#### Brano riportato:
Il fallimento non esiste, è solo un passo verso il successo: una rilettura personale delle parole di Giannis Antetokounmpo cestista greco di origini nigeriane dei Milwaukee Bucks. 

Raramente le interviste degli uomini di sport riescono a far rumore. Spesso, i loro discorsi seguono degli schemi precostituiti, risultando ripetitivi, poveri di contenuto e noiosi. Capita però che questa imperante monotonia venga rotta dalle parole di qualcuno che riesce a uscire dagli schemi e a mettere l'accento su tematiche importanti, che talvolta risultano trasversali ad altri sport, o addirittura applicabili ad ambiti della vita quotidiana.

Questa volta sono state le parole di Giannis Antetokounmpo a catturare la mia attenzione, e credo che queste dovrebbero essere fatte leggere o ascoltare a tutti i ragazzi che si approcciano a un qualsiasi tipo di sport, ma volendo anche in ambito scolastico e lavorativo.

Prima di tutto, però, chi è Giannis Antetokounmpo?

Si tratta del cestista greco con cittadinanza nigeriana che dal 2013 gioca per i Milwaukee Bucks, di cui è anche attualmente il miglior marcatore della storia. Nel 2021 ha contribuito in modo decisivo a riportare la squadra di Milwaukee alla vittoria dei playoff di NBA dopo ben cinquant'anni di attesa (l'ultimo trionfo risaliva addirittura al 1971). Quest'anno Antetokounmpo e compagni erano tra i favoriti per il successo finale, e invece si sono dovuti arrendere al quinto incontro del primo turno dei playoff contro i Miami Heat.

Dopo l'inaspettata batosta, in conferenza stampa il giocatore più iconico dei Milwaukee ha risposto in questi termini al giornalista che gli ha chiesto se il brutto risultato conseguito fosse un fallimento.

«Mi hai già fatto la stessa domanda lo scorso anno... Tu ricevi una promozione ogni anno nel tuo lavoro? No, giusto? Ogni anno consideri allora il tuo lavoro un fallimento? No, vero? Ogni anno lavori per raggiungere un obiettivo, per esempio ottenere una promozione, prenderti cura della famiglia, dare loro una casa, aiutare i genitori. Non è un fallimento, ci sono sempre passi da fare per raggiungere il successo. Michael Jordan ha giocato 15 anni e ha vinto 6 campionati, gli altri 9 allora sono stati un fallimento? No, vero? Allora, perché mi fai questa domanda? È la domanda sbagliata. Non esiste fallimento nello sport: ci sono giorni buoni e altri meno buoni, giorni in cui hai successo e altri dove non riesci a ottenerlo, giorni in cui è il tuo turno e altri in cui non lo è. Questo è lo sport. Non si vince sempre. Ci sono anche gli altri, e quest'anno vincerà qualcun altro. Il prossimo anno cercheremo di fare meglio per provare a vincere il campionato. Dal 1971 al 2021 non lo abbiamo vinto, sono quindi stati cinquant'anni di fallimento? No, non lo sono stati. Sono stati passi per raggiungere il trionfo. Siamo stati in grado di vincere un campionato, proveremo a vincerlo di nuovo».

#### Dati estratti:
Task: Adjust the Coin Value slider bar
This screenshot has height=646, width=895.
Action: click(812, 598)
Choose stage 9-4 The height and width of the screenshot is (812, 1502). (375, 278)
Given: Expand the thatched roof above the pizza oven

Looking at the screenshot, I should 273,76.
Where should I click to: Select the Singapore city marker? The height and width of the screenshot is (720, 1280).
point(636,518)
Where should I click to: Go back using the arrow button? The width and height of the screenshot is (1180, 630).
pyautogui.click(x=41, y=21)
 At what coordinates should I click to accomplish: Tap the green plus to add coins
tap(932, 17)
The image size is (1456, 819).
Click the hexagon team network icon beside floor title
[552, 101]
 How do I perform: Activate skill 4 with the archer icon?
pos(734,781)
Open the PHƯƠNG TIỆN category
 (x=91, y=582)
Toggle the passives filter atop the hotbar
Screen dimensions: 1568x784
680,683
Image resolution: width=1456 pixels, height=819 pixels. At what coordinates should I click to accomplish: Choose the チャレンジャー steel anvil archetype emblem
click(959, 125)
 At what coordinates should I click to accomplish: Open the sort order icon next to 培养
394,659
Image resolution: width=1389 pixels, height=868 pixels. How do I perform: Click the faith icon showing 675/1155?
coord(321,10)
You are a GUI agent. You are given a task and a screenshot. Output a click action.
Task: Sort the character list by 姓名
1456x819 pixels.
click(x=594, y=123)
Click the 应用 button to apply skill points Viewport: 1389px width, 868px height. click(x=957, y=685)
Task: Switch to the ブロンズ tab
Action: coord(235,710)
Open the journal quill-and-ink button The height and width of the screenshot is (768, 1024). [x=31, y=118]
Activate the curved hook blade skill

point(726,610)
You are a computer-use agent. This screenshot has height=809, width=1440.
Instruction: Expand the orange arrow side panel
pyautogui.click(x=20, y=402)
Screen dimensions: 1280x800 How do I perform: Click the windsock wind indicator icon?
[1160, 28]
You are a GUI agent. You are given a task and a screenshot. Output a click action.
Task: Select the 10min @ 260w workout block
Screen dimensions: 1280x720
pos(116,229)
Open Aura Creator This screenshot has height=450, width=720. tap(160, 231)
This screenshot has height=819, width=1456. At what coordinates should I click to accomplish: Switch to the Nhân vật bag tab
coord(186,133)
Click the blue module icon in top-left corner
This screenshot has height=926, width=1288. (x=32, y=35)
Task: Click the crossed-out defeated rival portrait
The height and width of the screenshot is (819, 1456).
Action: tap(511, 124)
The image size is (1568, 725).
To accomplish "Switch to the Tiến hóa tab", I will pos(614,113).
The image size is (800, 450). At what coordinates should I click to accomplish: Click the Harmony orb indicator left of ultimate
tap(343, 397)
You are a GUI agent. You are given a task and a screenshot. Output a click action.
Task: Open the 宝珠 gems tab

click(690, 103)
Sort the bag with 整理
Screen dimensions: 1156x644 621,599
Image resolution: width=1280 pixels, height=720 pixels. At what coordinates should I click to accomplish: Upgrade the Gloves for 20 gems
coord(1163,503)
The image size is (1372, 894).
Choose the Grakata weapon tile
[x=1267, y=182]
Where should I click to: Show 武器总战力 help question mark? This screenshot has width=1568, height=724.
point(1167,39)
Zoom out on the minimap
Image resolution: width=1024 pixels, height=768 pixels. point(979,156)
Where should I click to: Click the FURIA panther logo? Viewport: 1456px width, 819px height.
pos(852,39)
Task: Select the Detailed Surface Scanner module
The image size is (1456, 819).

#### Compiti scritti:
1 - Nel brano su Giannis Antetokounmpo, da quale squadra sono stati eliminati quest'anno i Milwaukee Bucks?
2 - Riprendi il brano su Giannis Antetokounmpo e prosegui il testo dopo la sua ultima frase.

#### Risultati ottenuti:
1 - Dai Miami Heat, al quinto incontro del primo turno dei playoff.

2 -
Credo che il messaggio di Giannis Antetokounmpo apra un interessante scenario di dibattito, che esce dai confini del basket per diffondersi a macchia d'olio su tutti gli altri sport, e persino sulla società di oggi. Ci troviamo in un periodo storico impregnato di ideali capitalistici, volti al costante progresso e alla continua competizione per il raggiungimento di obiettivi. Viviamo quindi in un'epoca in cui il risultato finale è indispensabile: lo raggiungi, allora sei forte; non lo raggiungi, sei scarso e quindi hai fallito. Questo pensiero porta in sé molti rischi, tra cui quello di smarrire il significato delle cose veramente importanti nella vita, come la famiglia e l'affetto per le persone care. L'ossessione per il risultato, per l'obiettivo da raggiungere a tutti i costi, tende anche a sminuire l'importanza del percorso intrapreso, costituito da programmazione, lavoro quotidiano, dedizione, errori, passi in avanti e eventuale aggiustamento della strategia iniziale.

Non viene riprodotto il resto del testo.